NDDL après l’abandon du projet d’aéroport

Beaucoup de français – une majorité selon un sondage – disent que les zadistes doivent quitter le site maintenant que le projet d’aéroport est abandonné. « Il faut qu’ils partent », ne cessent de réclamer les partisans du transfert, notamment le président de la région (LR), celui du conseil départemental et la maire de Nantes (PS), évoquant le résultat de la consultation locale qui, en juin 2016, donna le oui majoritaire au nouvel aéroport. Les notables locaux, les dirigeants des précédents gouvernements, premiers ministres en tête, digèrent mal l’abandon et prônent une expulsion par la force de ce qu’ils désignent comme une « zone de non-droit »: il faut rétablir l’ordre républicain, quelles qu’en soient les conséquences, et certains envisagent froidement qu’il puisse y avoir des morts ! Et tous redoutent que cette « reculade » encourage la contestation des nombreux projets qui, comme celui de NDDL, participent au réchauffement climatique, ravagent les écosystèmes et bétonnent toujours plus les terres agricoles…

Le 15 janvier, G. Collomb propose la solution de la négociation avec les zadistes, mais les éléments les plus « radicaux » seraient évacués,ou amenés à partir d’eux-mêmes. Il distingue donc des « bons » et des « mauvais » zadistes.

Dans le Communiqué commun du mouvement anti-aéroport, suite à la décision du gouvernement du 17 janvier 2018, les signataireres ,après avoir salué une victoire historique face à un projet d’aménagement destructeur, revendiquent, en ce qui concerne la Zad :

  • La nécessité pour les paysan.ne.s et habitant.e.s expropriés de pouvoir recouvrir pleinement leurs droits au plus vite.
  • Le refus de toute expulsion de celles et ceux qui sont venus habiter ces dernières années dans le bocage pour le défendre et qui souhaitent continuer à y vivre ainsi qu’à en prendre soin.

Ces exigences paraissent démesurées, déraisonnables pour certains: l’essentiel était l’abandon du projet, c(est fait, ils.elles doivent partir, ils.elles ont occupé illégalement des terres, celles-ci doivent être rendues à leurs propriétaires, droit de propriété…

Ces terres appartiennent maintenant majoritairement à l’Etat, propriété qui résulte de l’expropriation des agriculteurs qui les cultivaient, à l’exception de quelques uns qui ont refusé de partir et qui sont les premiers opposants au transfert de l’aéroport.

Larzac(1) et NDDL : Dans Le Monde du 18/01, C. Clément voit des similitudes.

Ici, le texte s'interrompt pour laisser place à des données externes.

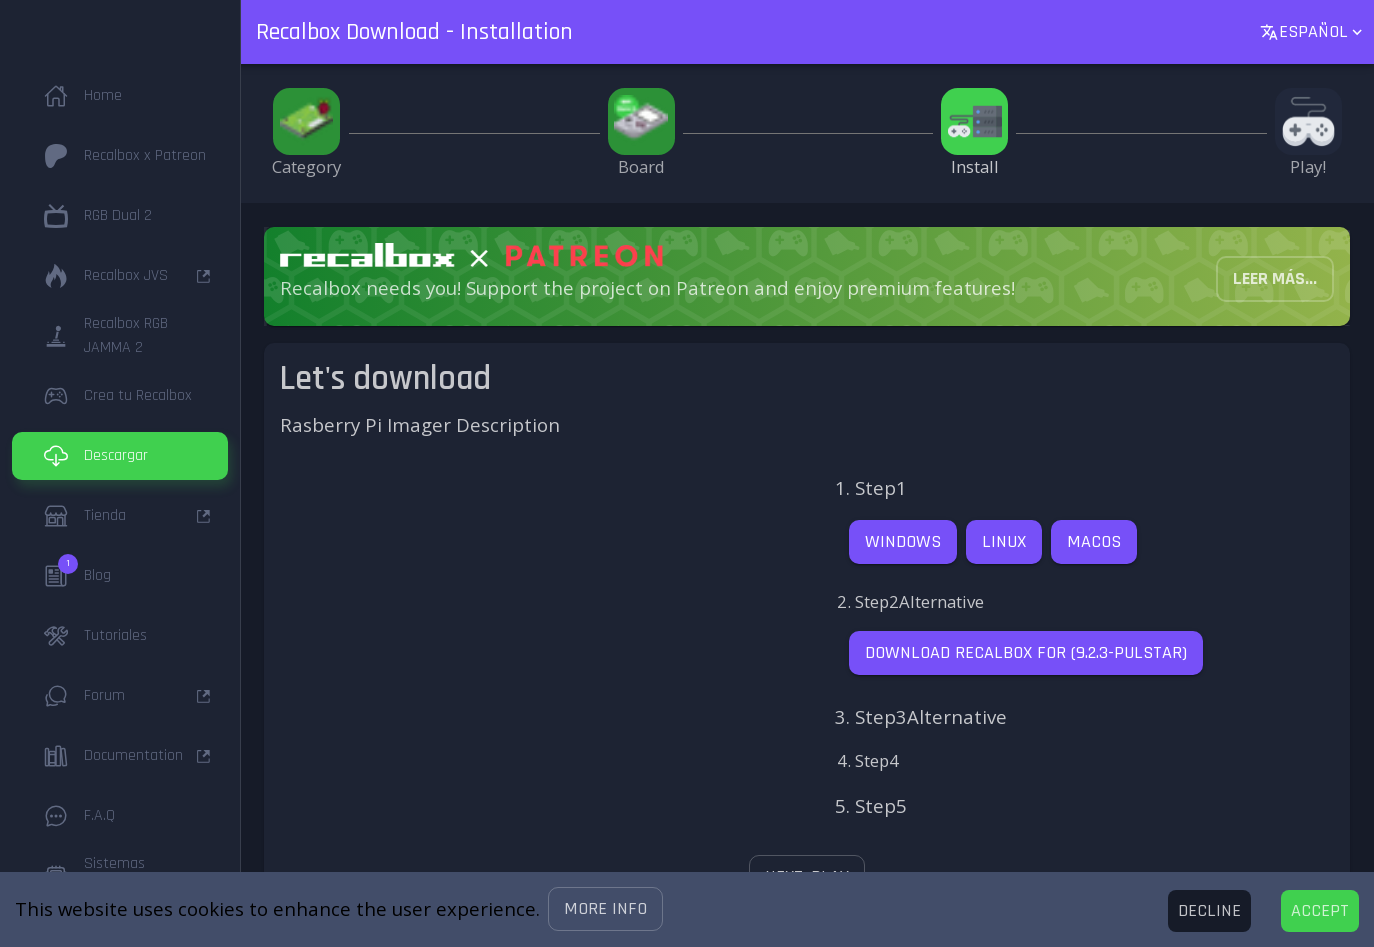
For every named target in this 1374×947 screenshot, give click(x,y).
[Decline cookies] (1209, 911)
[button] (605, 909)
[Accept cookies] (1320, 911)
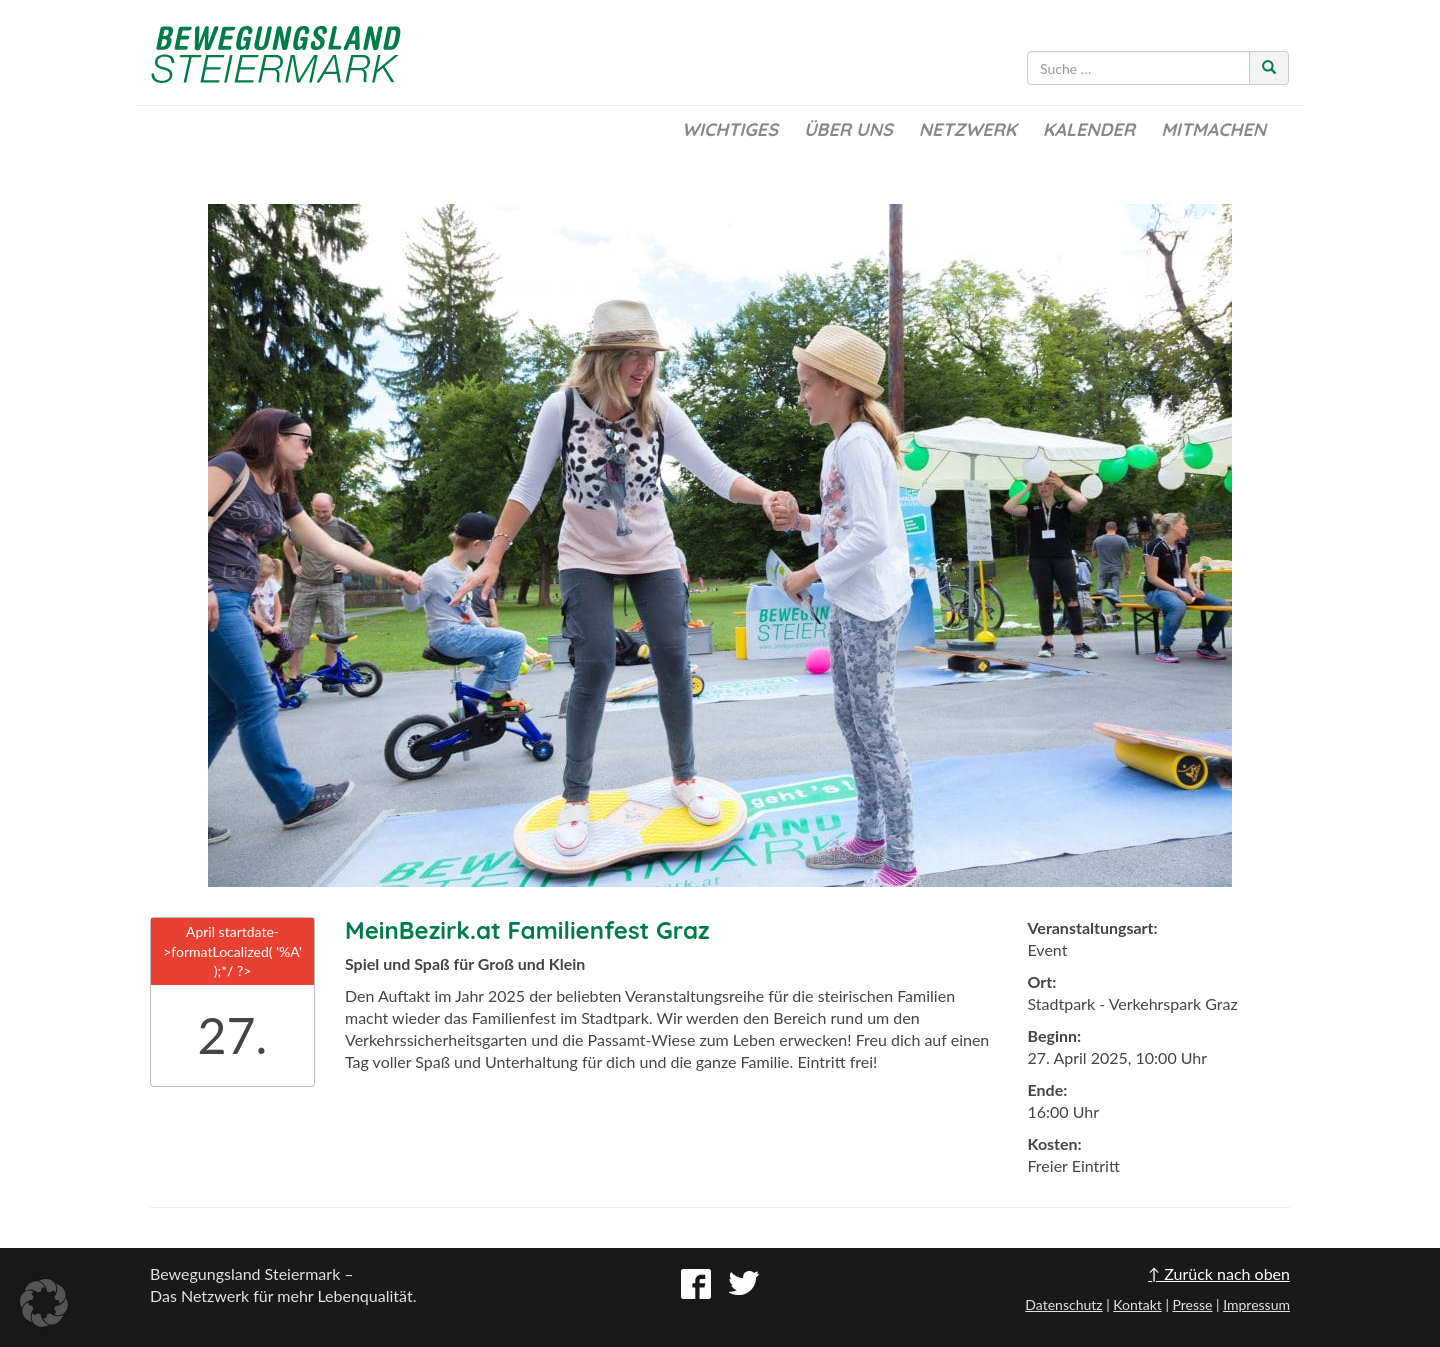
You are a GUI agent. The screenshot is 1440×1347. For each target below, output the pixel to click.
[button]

Dans les 2 cas, 1) la résistance s’organise à partir du refus de paysans à qui l’Etat veut prendre leur terre, à « des paysans qui ne défendent pas tant leur propriété que le fait de pouvoir la cultiver » 2) une résistance qui prend de l’ampleur et qui s’élargit, dans le cas de NDDL aux altermondialistes et aux anticapitalistes.

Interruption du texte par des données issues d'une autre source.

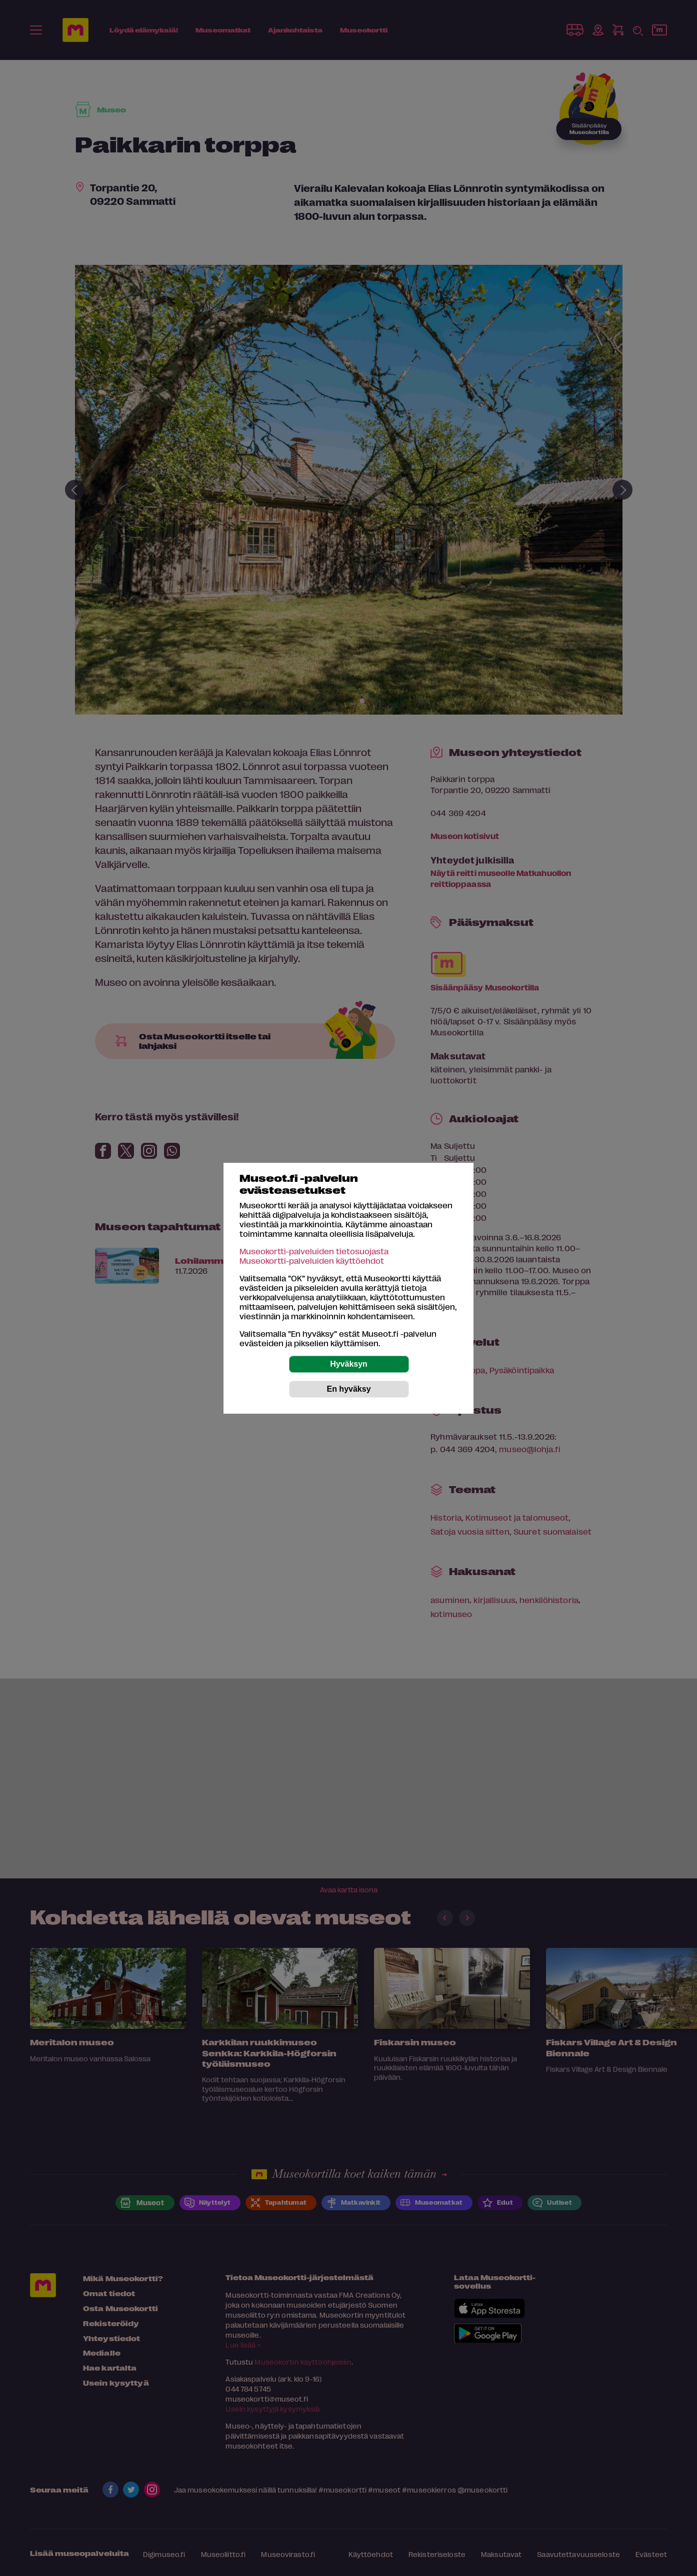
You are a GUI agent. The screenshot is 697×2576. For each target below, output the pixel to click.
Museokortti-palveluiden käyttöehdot (312, 1260)
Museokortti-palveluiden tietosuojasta (314, 1251)
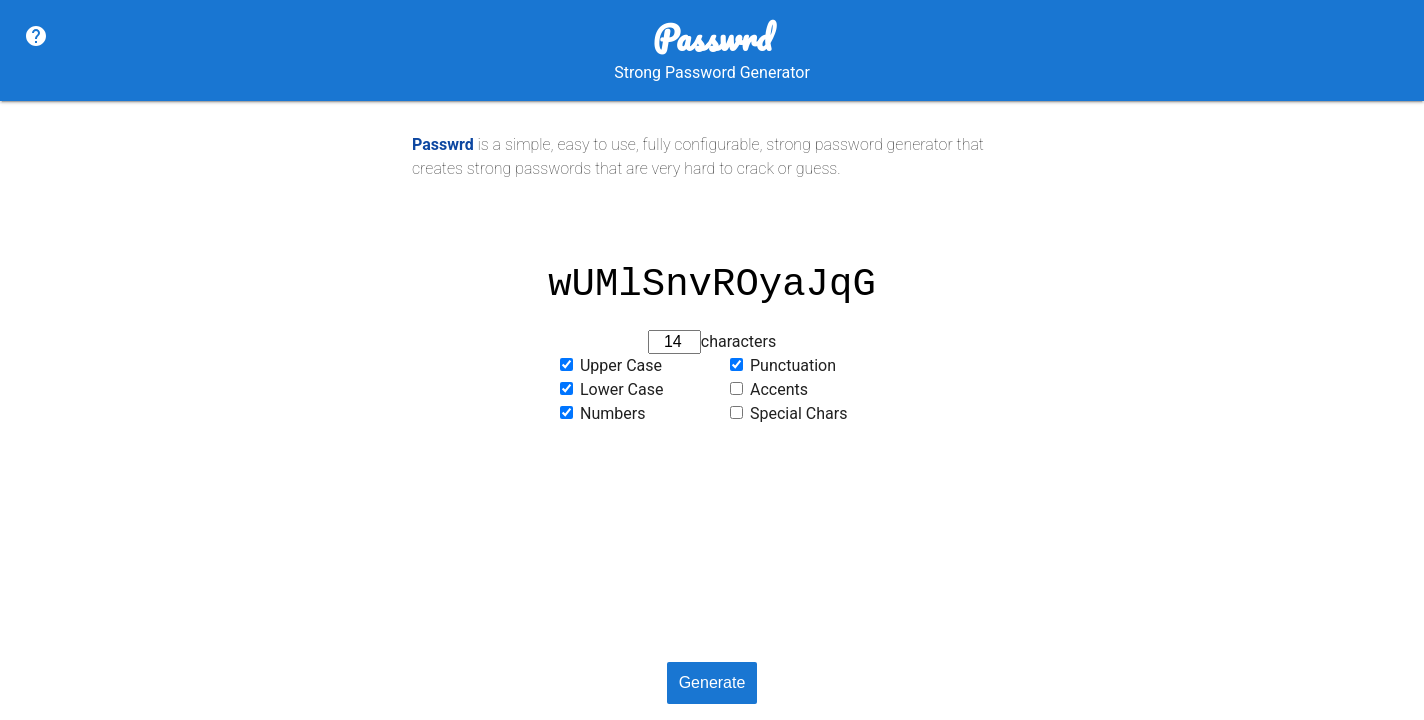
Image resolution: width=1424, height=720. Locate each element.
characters (738, 341)
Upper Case (621, 365)
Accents (779, 389)
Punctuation (793, 365)
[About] (36, 37)
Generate (712, 682)
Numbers (612, 413)
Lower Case (622, 389)
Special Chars (798, 413)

Les zadistes sont d’origine très diverses, appartiennent à des groupes distincts qui ont chacun créé leur lieu de vie selon leurs motivations mais qui se retrouvent dans une volonté commune d’inventer un vivre-ensemble qui n’existe pas – plus ?- dans notre société de consommation dominée par des capitalistes toujours plus destructeurs (et pas du tout, en même temps, créateurs, comme ils le prétendent !). Il y a « des écologistes anti-nucléaires, des nihilistes « anti-sytème », des intellectuels autonomes anticapitalistes, des paysans de type Confédération paysanne, des féministes radicales…C’est vraiment une constellation, d’autant plus difficile à dessiner que toute figure emblématique qui résumerait le mouvement est rejetée. » (Geneviève Pruvost, sociologue) Tout le monde s’appelle Camille. Ce qui fait la force du mouvement, c’est sa capacité d’accueillir sans cesse de nouvelles forces dont chacun s’enrichit en apprenant de l’autre, en constituant « un monde d’auto-organisation, un monde où se déploient de nouvelles façons d’habiter le territoire et de se soucier du vivant. » C’est bien cela que nous avons perçu dans ce mouvement, peut-être confusément, nous qui n’y sommes pas impliqués directement, mais qui voudrions que cette expérimentation » d’un nouveau modèle d’existence, auquel nous aspirons, puisse se poursuivre et se développer. Car c’est une expérimentation qui ne résulte pas d’un projet préconçu, mais qui s’invente au fur et à mesure, parfois dans le conflit, toujours dans les différences, dans la volonté de les surmonter et de les dépasser.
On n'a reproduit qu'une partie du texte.